Given records:
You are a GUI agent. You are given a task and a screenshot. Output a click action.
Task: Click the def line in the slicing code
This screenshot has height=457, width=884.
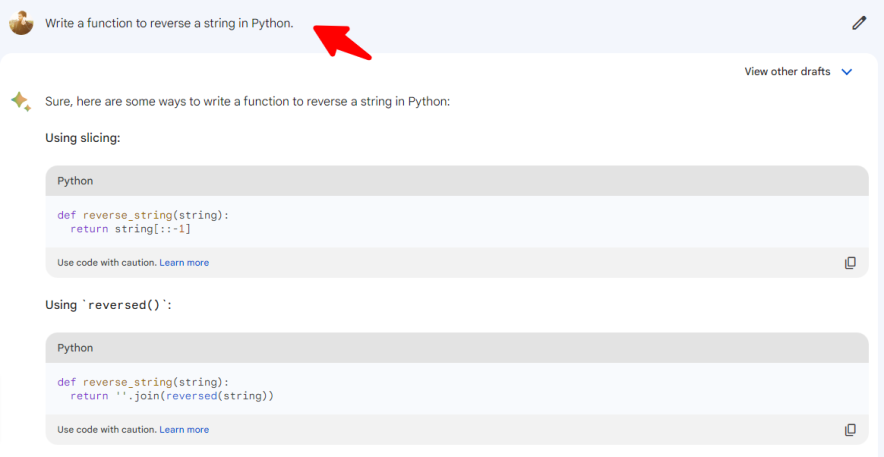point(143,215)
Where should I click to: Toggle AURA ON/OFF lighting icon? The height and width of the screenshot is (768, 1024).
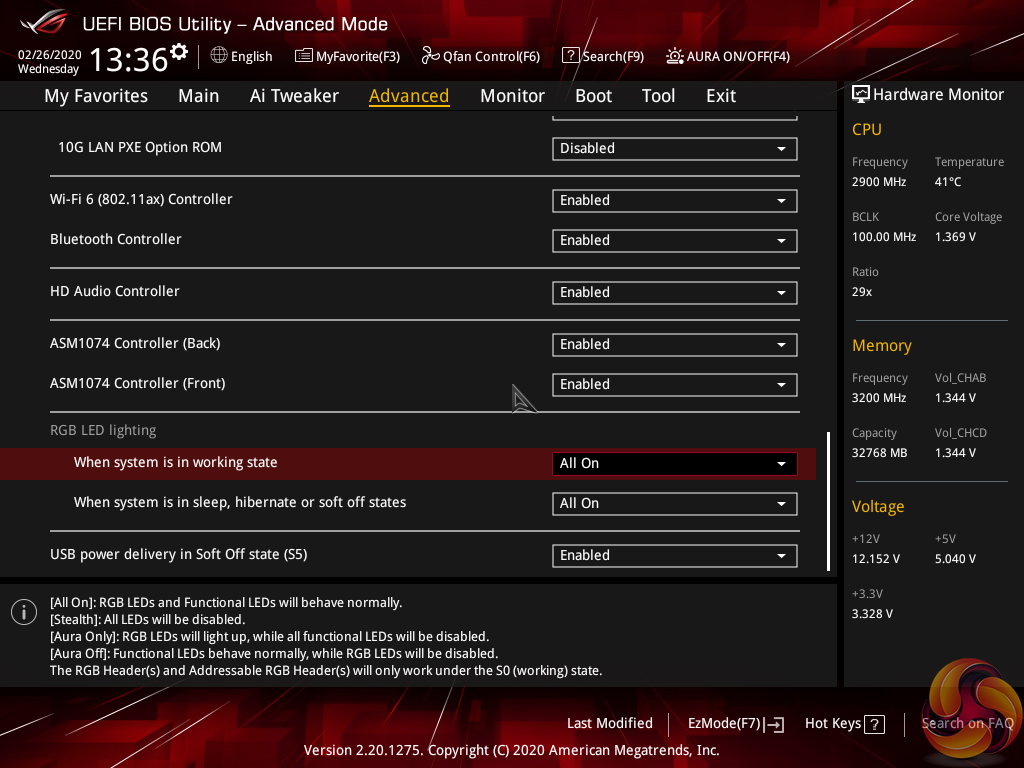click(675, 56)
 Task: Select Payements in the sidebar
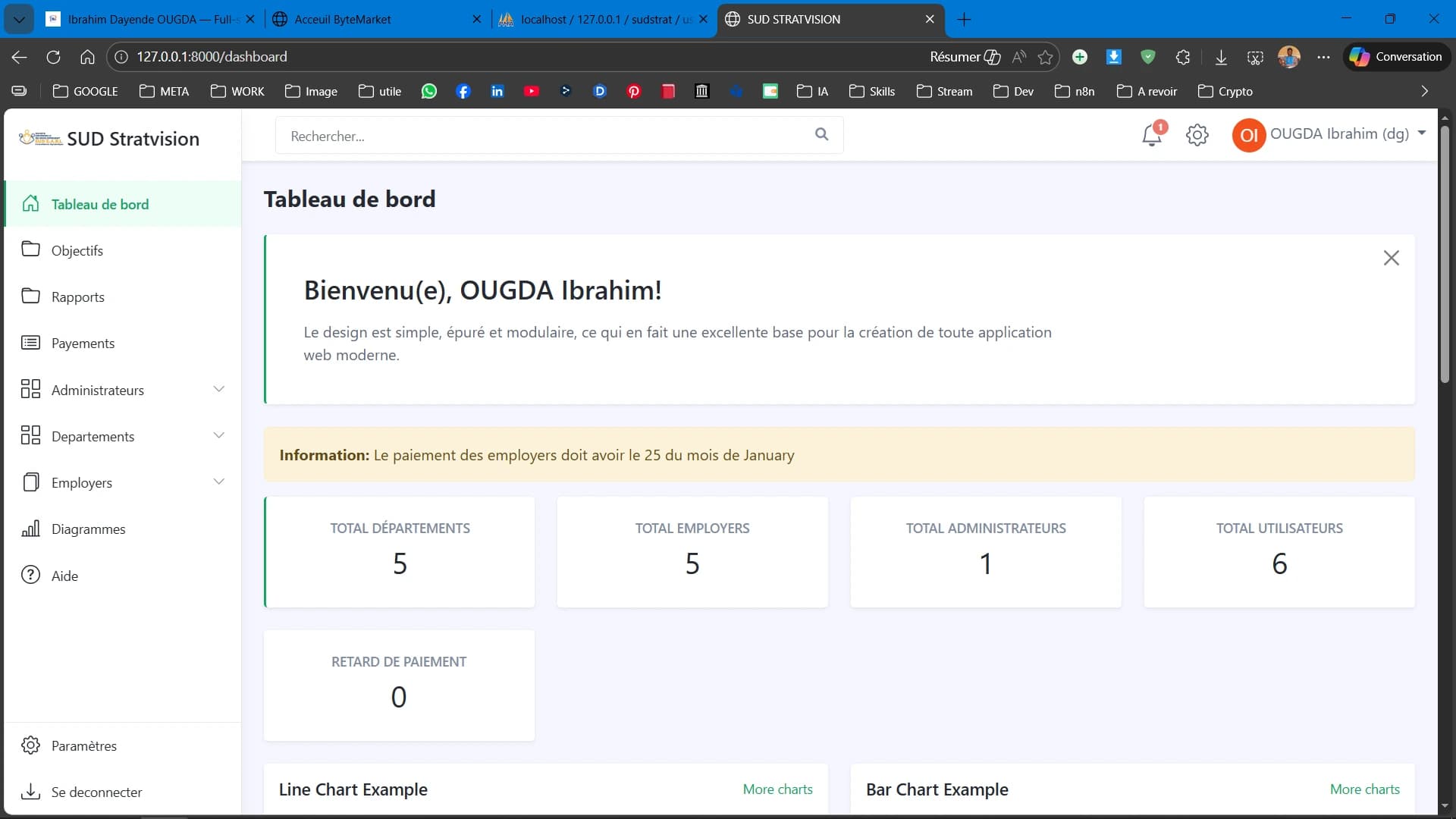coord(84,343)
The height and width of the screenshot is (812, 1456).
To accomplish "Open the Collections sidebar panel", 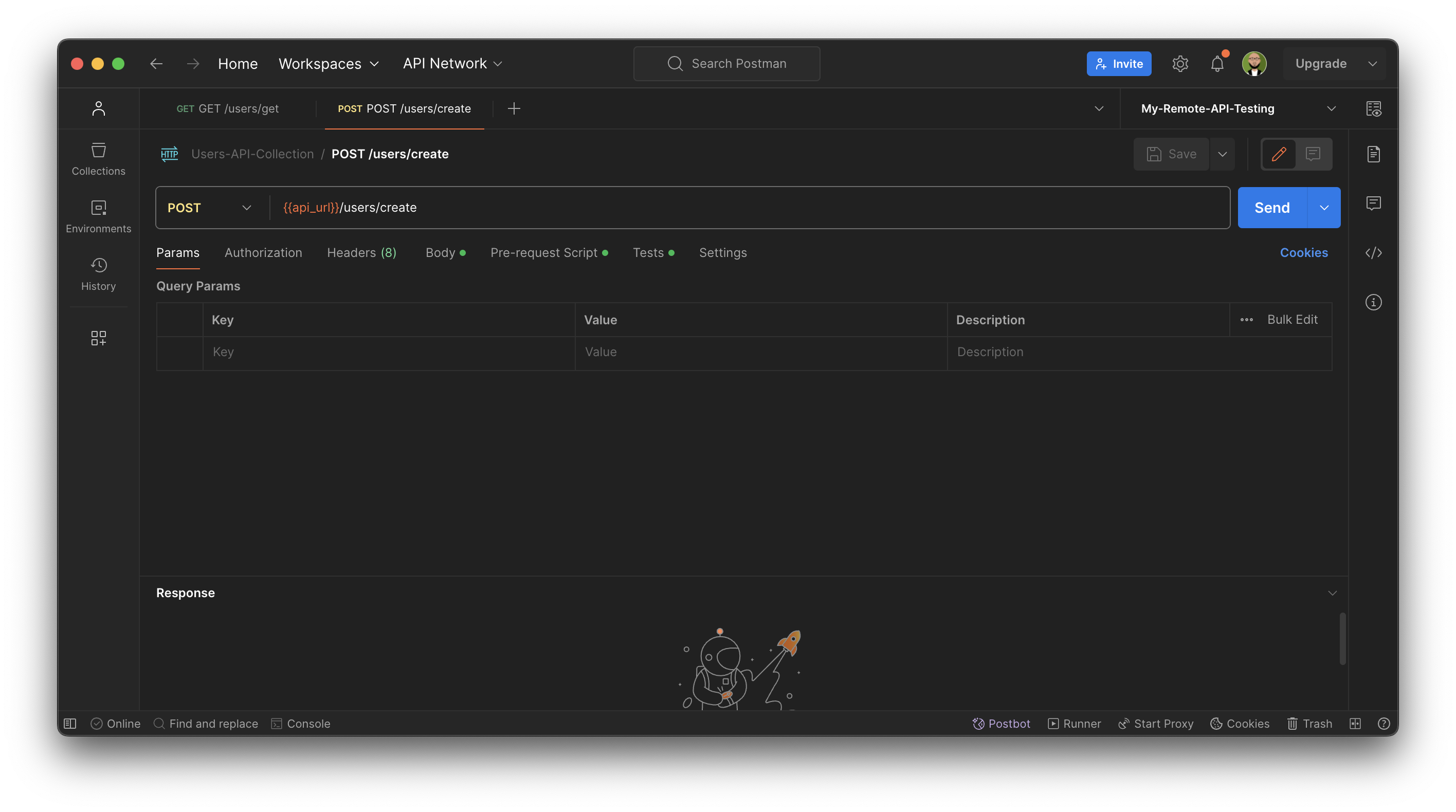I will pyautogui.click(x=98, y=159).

What you will do:
Which lines of the material contain the string "width"? Copy each such line in full, treating uppercase and lowercase as different.

Response for this exercise:
This screenshot has height=457, width=884.
Where should I click to: Toggle AURA ON/OFF lighting icon? The height and width of the screenshot is (768, 1024).
The height and width of the screenshot is (812, 1456).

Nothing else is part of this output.